Please print exactly the lines from the line containing "Instruction: Click the Academia row label" through the end of the data, no more, and keep pictures out of the copy.

***** DATA FOR PROCESSING

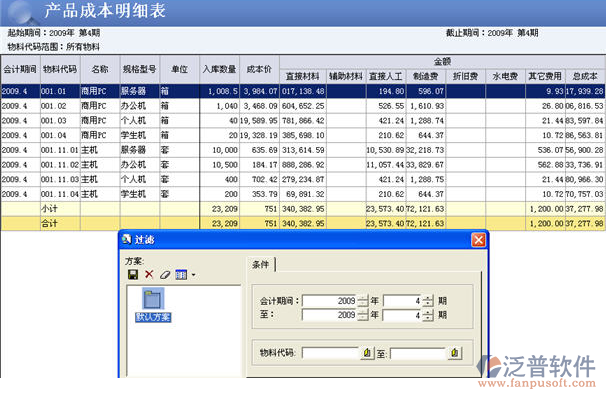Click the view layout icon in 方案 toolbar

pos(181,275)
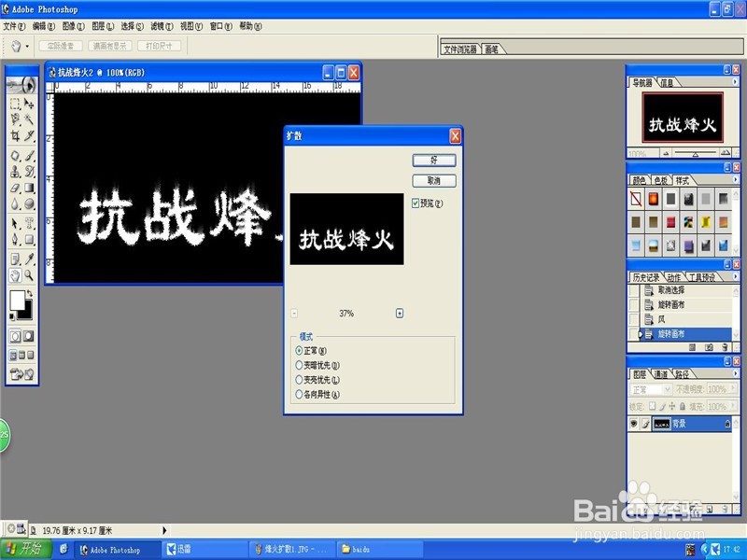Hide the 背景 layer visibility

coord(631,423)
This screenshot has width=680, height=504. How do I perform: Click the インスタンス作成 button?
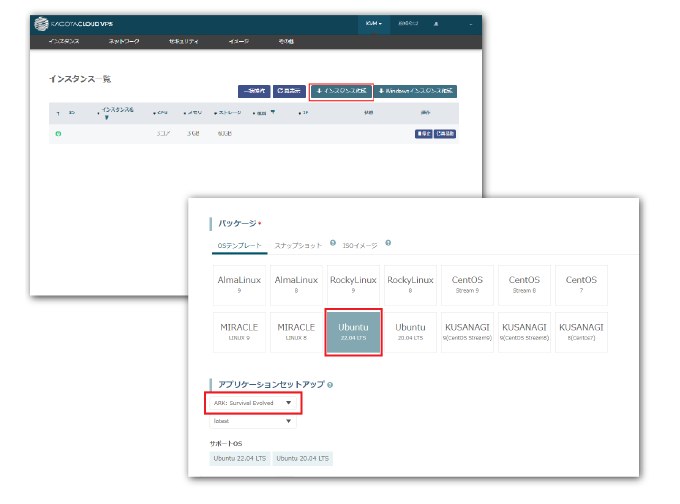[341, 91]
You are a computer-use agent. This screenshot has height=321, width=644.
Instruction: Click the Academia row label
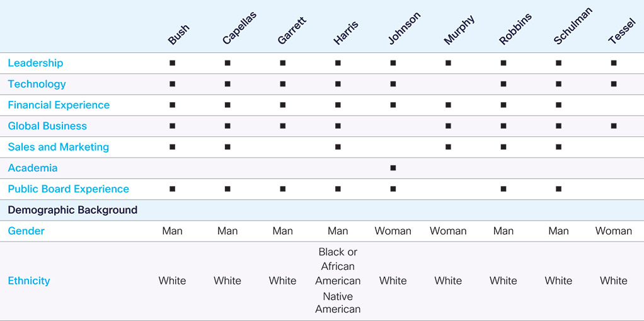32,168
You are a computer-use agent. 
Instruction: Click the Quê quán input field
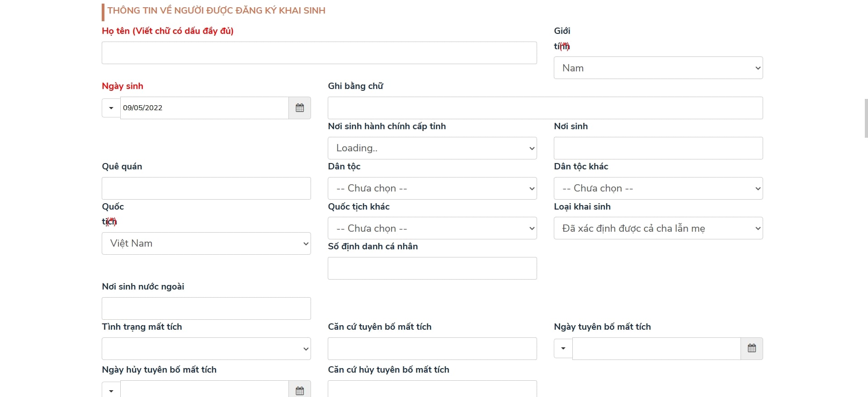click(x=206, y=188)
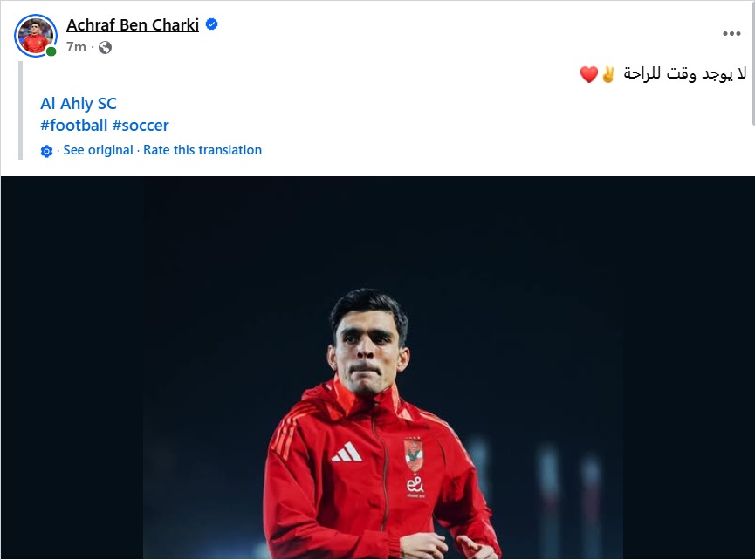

**********

WRITTEN RESPONSE ▸
Instruction: Click the Academia row label
32,168
You are a computer-use agent. 
Instruction: Click the Quê quán input field
click(x=206, y=188)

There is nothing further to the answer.